"""

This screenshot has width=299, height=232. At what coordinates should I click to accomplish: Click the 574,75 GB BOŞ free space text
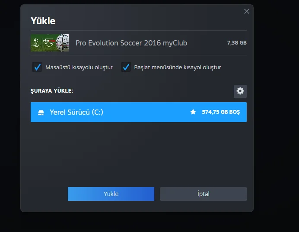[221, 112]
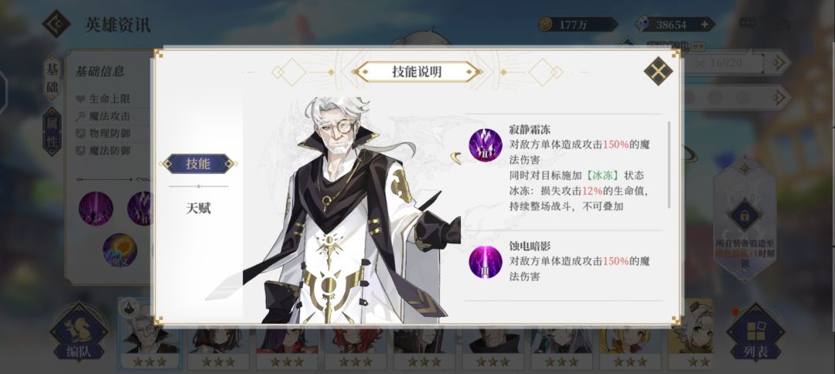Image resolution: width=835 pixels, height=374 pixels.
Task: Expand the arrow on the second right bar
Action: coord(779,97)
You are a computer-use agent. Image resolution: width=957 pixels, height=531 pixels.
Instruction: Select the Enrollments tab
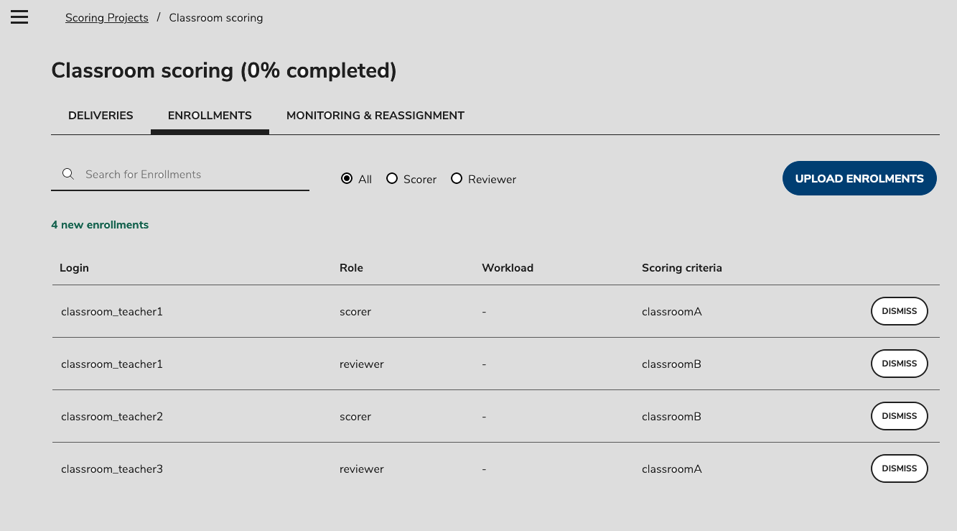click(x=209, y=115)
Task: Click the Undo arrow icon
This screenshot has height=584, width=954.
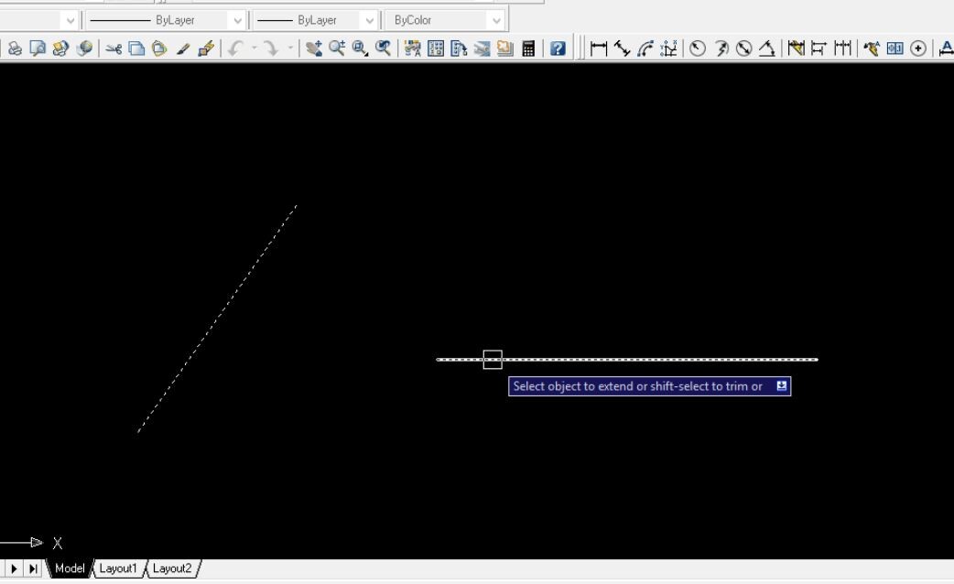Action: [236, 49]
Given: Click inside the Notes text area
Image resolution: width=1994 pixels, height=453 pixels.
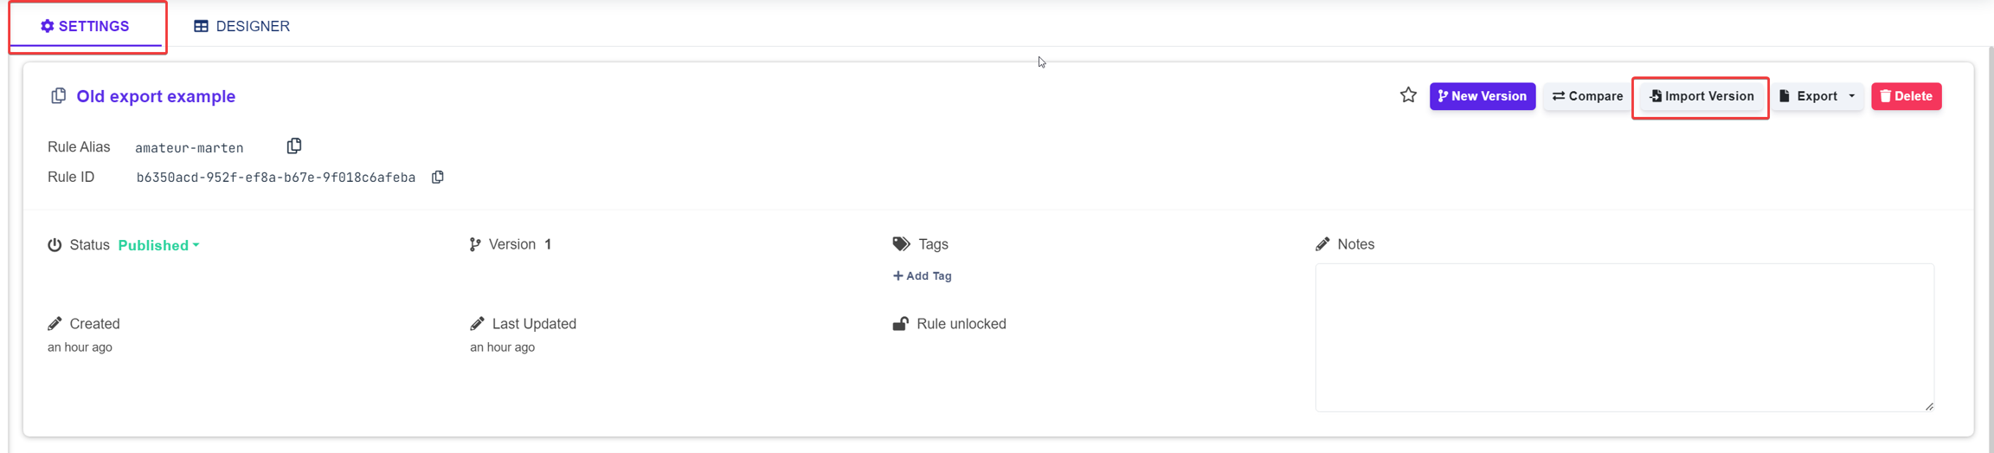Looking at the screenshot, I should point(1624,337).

"""

- **Assignment**:
Exclude all pictures and reproduce verbatim the lines running from the line that contains "This screenshot has height=584, width=954." to the end of the data above, both ends included.

- **Reply**:
This screenshot has height=584, width=954.
Action: [236, 49]
Given: Click inside the Notes text area
Image resolution: width=1994 pixels, height=453 pixels.
Looking at the screenshot, I should point(1624,337).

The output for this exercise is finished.